Dataset excerpts:
_ _ _ _ _
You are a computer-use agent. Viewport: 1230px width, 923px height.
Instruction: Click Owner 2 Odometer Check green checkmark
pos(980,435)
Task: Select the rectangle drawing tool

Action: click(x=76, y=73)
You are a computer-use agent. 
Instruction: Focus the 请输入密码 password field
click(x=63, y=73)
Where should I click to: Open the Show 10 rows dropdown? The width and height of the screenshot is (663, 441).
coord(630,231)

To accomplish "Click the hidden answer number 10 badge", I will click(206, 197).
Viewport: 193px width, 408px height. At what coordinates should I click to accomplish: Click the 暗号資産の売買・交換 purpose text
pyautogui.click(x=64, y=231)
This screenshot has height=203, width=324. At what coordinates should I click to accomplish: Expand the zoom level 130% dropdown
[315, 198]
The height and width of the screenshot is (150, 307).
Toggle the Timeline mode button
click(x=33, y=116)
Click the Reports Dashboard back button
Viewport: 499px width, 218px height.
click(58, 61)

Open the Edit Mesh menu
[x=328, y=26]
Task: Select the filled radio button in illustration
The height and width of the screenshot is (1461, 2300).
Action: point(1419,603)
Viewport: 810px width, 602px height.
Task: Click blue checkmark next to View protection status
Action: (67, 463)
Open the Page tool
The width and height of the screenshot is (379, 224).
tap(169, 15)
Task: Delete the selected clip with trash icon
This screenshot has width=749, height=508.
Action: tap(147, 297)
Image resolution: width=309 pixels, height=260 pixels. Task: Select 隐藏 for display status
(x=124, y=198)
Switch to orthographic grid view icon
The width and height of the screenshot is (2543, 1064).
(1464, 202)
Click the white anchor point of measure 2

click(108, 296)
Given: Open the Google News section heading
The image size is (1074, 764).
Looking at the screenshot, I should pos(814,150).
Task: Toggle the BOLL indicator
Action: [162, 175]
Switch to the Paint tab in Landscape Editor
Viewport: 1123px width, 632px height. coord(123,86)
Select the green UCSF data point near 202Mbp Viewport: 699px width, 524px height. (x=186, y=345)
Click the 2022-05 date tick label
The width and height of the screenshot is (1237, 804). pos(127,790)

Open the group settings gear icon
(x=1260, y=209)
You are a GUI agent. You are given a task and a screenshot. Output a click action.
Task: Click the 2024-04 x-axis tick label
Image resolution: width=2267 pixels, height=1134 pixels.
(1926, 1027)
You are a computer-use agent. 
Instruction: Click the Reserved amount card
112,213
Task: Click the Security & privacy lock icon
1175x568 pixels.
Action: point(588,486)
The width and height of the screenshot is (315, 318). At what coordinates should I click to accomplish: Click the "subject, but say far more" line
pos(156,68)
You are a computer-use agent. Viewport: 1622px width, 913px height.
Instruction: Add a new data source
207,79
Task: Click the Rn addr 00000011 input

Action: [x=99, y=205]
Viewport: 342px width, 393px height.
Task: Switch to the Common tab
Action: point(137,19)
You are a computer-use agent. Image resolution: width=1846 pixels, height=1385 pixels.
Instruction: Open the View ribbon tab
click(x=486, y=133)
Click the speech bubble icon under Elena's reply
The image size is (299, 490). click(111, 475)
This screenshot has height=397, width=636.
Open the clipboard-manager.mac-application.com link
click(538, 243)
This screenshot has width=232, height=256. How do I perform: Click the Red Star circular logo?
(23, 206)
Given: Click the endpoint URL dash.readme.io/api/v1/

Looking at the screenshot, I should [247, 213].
_ _ _ _ _
Short task:
Copy the lines above verbatim.

Finished task:
You are a computer-use agent. Viewport: 1230px width, 923px height.
Instruction: Click Owner 2 Odometer Check green checkmark
pos(980,435)
Task: Select the rectangle drawing tool

Action: click(x=76, y=73)
You are a computer-use agent. 
Instruction: Focus the 请输入密码 password field
click(x=63, y=73)
Where should I click to: Open the Show 10 rows dropdown? The width and height of the screenshot is (663, 441).
coord(630,231)

To accomplish "Click the hidden answer number 10 badge", I will click(206, 197).
Viewport: 193px width, 408px height. At what coordinates should I click to accomplish: Click the 暗号資産の売買・交換 purpose text
pyautogui.click(x=64, y=231)
This screenshot has height=203, width=324. At what coordinates should I click to accomplish: Expand the zoom level 130% dropdown
[315, 198]
The height and width of the screenshot is (150, 307).
Toggle the Timeline mode button
click(x=33, y=116)
Click the Reports Dashboard back button
Viewport: 499px width, 218px height.
click(58, 61)

Open the Edit Mesh menu
[x=328, y=26]
Task: Select the filled radio button in illustration
The height and width of the screenshot is (1461, 2300).
Action: point(1419,603)
Viewport: 810px width, 602px height.
Task: Click blue checkmark next to View protection status
Action: (67, 463)
Open the Page tool
The width and height of the screenshot is (379, 224).
tap(169, 15)
Task: Delete the selected clip with trash icon
This screenshot has width=749, height=508.
Action: tap(147, 297)
Image resolution: width=309 pixels, height=260 pixels. Task: Select 隐藏 for display status
(x=124, y=198)
Switch to orthographic grid view icon
The width and height of the screenshot is (2543, 1064).
(1464, 202)
Click the white anchor point of measure 2

click(108, 296)
Given: Open the Google News section heading
The image size is (1074, 764).
Looking at the screenshot, I should pos(814,150).
Task: Toggle the BOLL indicator
Action: [162, 175]
Switch to the Paint tab in Landscape Editor
Viewport: 1123px width, 632px height. coord(123,86)
Select the green UCSF data point near 202Mbp Viewport: 699px width, 524px height. (x=186, y=345)
Click the 2022-05 date tick label
The width and height of the screenshot is (1237, 804). pos(127,790)

Open the group settings gear icon
(x=1260, y=209)
You are a GUI agent. You are given a task and a screenshot. Output a click action.
Task: Click the 2024-04 x-axis tick label
Image resolution: width=2267 pixels, height=1134 pixels.
(1926, 1027)
You are a computer-use agent. 
Instruction: Click the Reserved amount card
112,213
Task: Click the Security & privacy lock icon
1175x568 pixels.
Action: point(588,486)
The width and height of the screenshot is (315, 318). At what coordinates should I click to accomplish: Click the "subject, but say far more" line
pos(156,68)
You are a computer-use agent. Viewport: 1622px width, 913px height.
Instruction: Add a new data source
207,79
Task: Click the Rn addr 00000011 input

Action: [x=99, y=205]
Viewport: 342px width, 393px height.
Task: Switch to the Common tab
Action: point(137,19)
You are a computer-use agent. Image resolution: width=1846 pixels, height=1385 pixels.
Instruction: Open the View ribbon tab
click(x=486, y=133)
Click the speech bubble icon under Elena's reply
The image size is (299, 490). click(111, 475)
This screenshot has height=397, width=636.
Open the clipboard-manager.mac-application.com link
click(538, 243)
This screenshot has width=232, height=256. How do I perform: Click the Red Star circular logo?
(23, 206)
Given: Click the endpoint URL dash.readme.io/api/v1/

Looking at the screenshot, I should [247, 213].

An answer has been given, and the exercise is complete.